どこへ出しても恥ずかしい人

小西酒造の大吟醸ひやしぼり。マグロ、ホタテでぐいっと。 日々のかけら
小西酒造の大吟醸ひやしぼり(1000円前後のお値打ち大吟醸)。ワイングラスでおいしい日本酒アワードで最高金賞とか。マグロ、ホタテでぐいっと。

生まれたときから、途方に暮れている

先日、映画「どこへ出しても恥ずかしい人」を観た。友川カズキ主演のドキュメンタリー映画である。まず、友川カズキとは何者か?  1950年生まれ、歌手にして詩人、画家、そして競輪愛好家(むしろ中毒者)である。私が彼を知ったのは、最近、朝日新聞のシリーズ「語る」(著名人の生涯を10回程度の聞き書きスタイルで連載する)で読んだことだった。その記事で初めて、私の大好きなちあきなおみの「夜へ急ぐ人」の作詞作曲が、この友川カズキであることを知り、俄然ファンになった。まずはこの曲をちあきなおみバージョン友川カズキバージョンで、聞き比べていただければうれしい。
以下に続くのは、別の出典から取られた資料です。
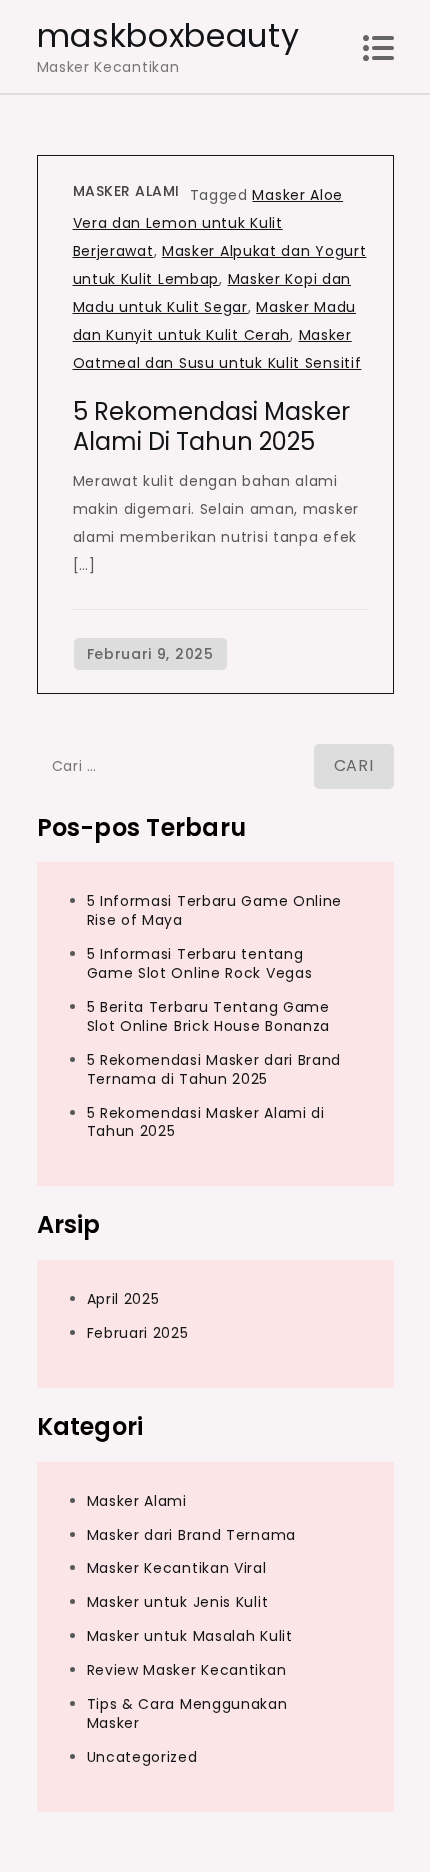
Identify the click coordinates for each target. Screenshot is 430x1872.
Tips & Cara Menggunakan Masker (187, 1713)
その連載の反響のせいなのか、札幌で1回きりだが、彼のドキュメンタリー映画の上映となったのだ。ほぼ満席、観客はほとんど私かそれ以上の世代である。何が凄いと言って、友川カズキの語りが凄い。秋田弁が生き生きと迫ってくる。言葉の肉体性が実に豊かなのである。体があって、言葉が出てくる。そんな、当たり前と言えば当たり前だが、むしろ私たちの日常ではすっかり消えてしまったことが、ここでは生きている。たとえば、彼はこう言う。「生まれたときから、途方に暮れているんだよ」。これ、太宰治の「生まれてきてすみません」を即座に連想するのだが、秋田弁のイントネーションで語られる時、70年間、本当にずっーと途方に暮れてきたんだ、と思ってしまう。

日本のヘンリー・ミラーか?

彼の住んでいるアパートは、本当におんぼろだ。それを隠そうとしないし、恥ずかしいとも思っていない。なぜなら、彼は「自分を生きている」からだ。「人間、下には下があるんだよ」と言いながら、競輪場に通い詰め、ほとんどいつも負け、しかし、奇跡的に大穴を当てたりする。その時の彼は全身全霊で喜び、勝ち誇る。電話で息子にさえ自慢し、車の中でギターを弾きながら、友人と宴会をする。この人は現代に生きる狩猟採集民なのだ。

農耕民は計算しなければならない。採れた米のうち、どれだけを種もみとして残すか。米の貯蔵庫は、どんな大きさにするか。田んぼの面積を広げるには、どれだけの水や人手が必要か。すべて計算だ。それゆえに蓄積でき、社会的な富が生まれる。一方、狩猟民は「今日の猟(漁)では、大物が捕れた」と喜び、みんなを集めて分け合い、宴会になる。貯蔵ができないから、食べつくすのみだ。そして、明日は明日の賭けに出る(もちろん、獲物にある程度の法則性はあるが)。獲れない日の方が多いかもしれないが、それでも賭け続ける。友川カズキは競輪に賭ける狩猟民であり、蓄積を嫌い、友と分かち合い、「人生は何でもない」とうそぶき、時にライブで叫び、歌う。彼の代表作は21歳の時の「生きているって言ってみろ」である。映画の終わりには、彼がヘンリー・ミラーに見えてきた。